Data for review:
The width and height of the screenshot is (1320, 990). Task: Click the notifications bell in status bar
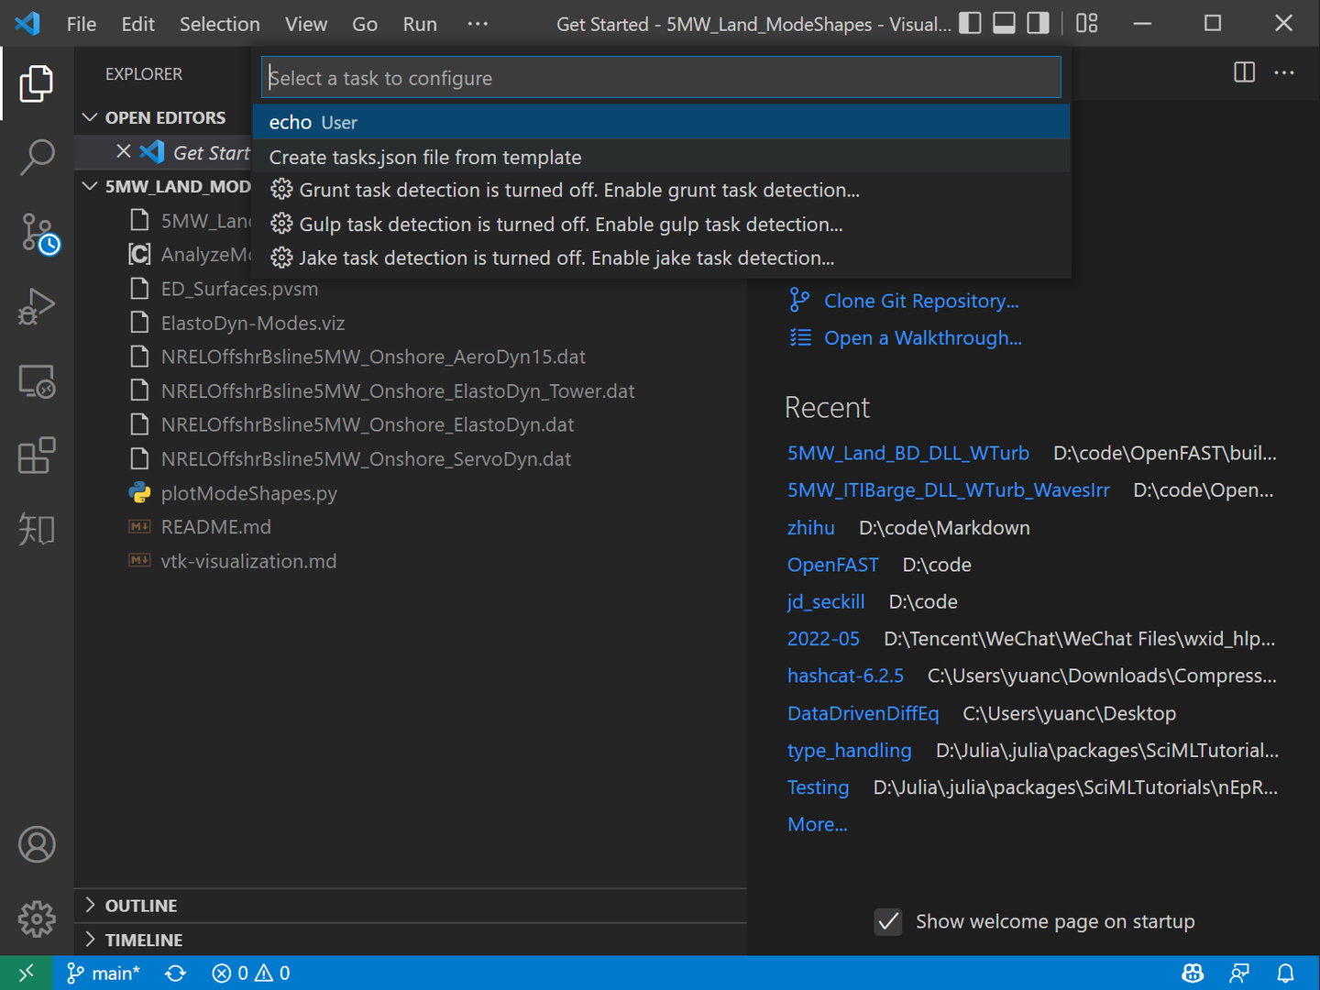(1285, 973)
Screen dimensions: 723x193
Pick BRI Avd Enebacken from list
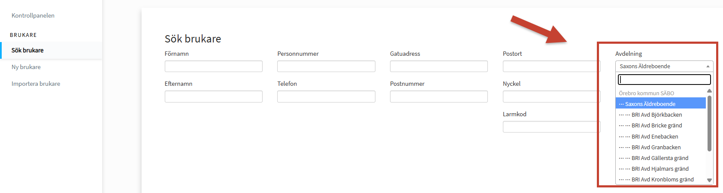[661, 136]
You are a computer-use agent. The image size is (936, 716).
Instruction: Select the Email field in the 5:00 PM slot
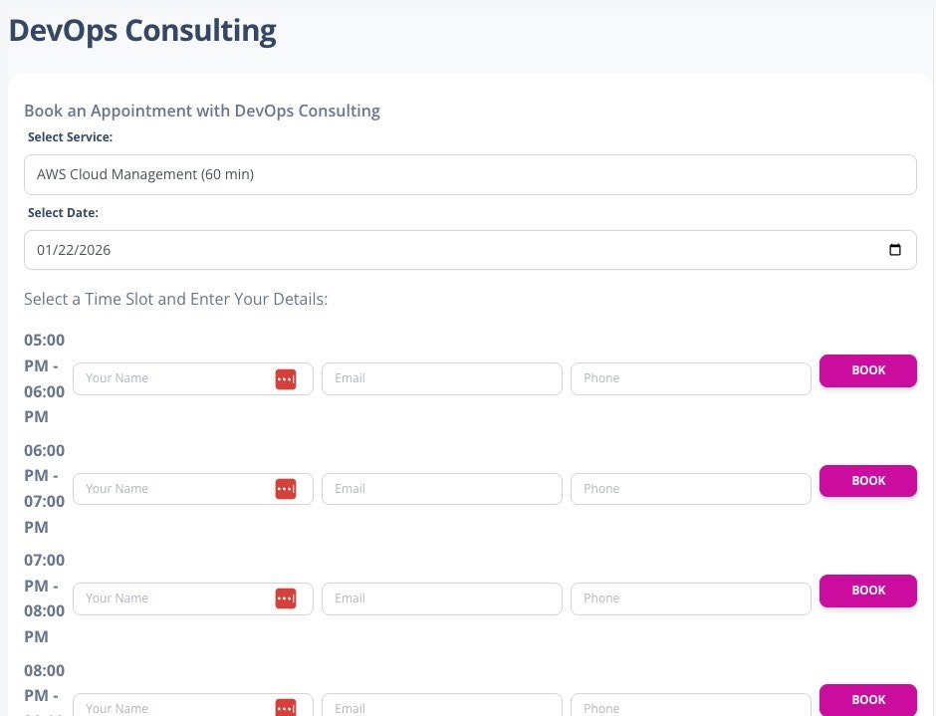click(x=442, y=378)
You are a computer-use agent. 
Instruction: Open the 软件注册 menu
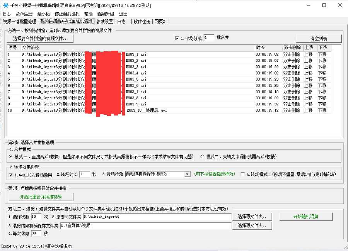24,14
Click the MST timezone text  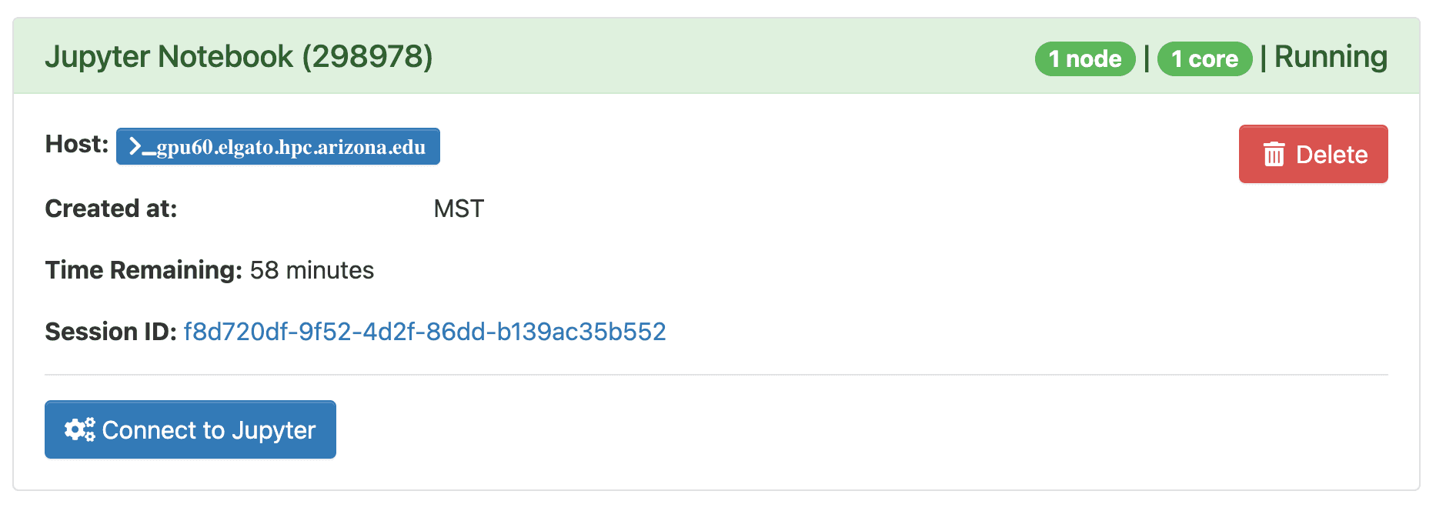click(459, 209)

Assigned task: Leave out the pictures and repeat exactly the lines from the start of the material through the line that contains "You are a computer-use agent. The", both included.

The completed task:
The width and height of the screenshot is (1320, 990). Task: Click the notifications bell in status bar
(1285, 973)
Screen dimensions: 723x193
Pick BRI Avd Enebacken from list
[661, 136]
You are a computer-use agent. The image size is (936, 716).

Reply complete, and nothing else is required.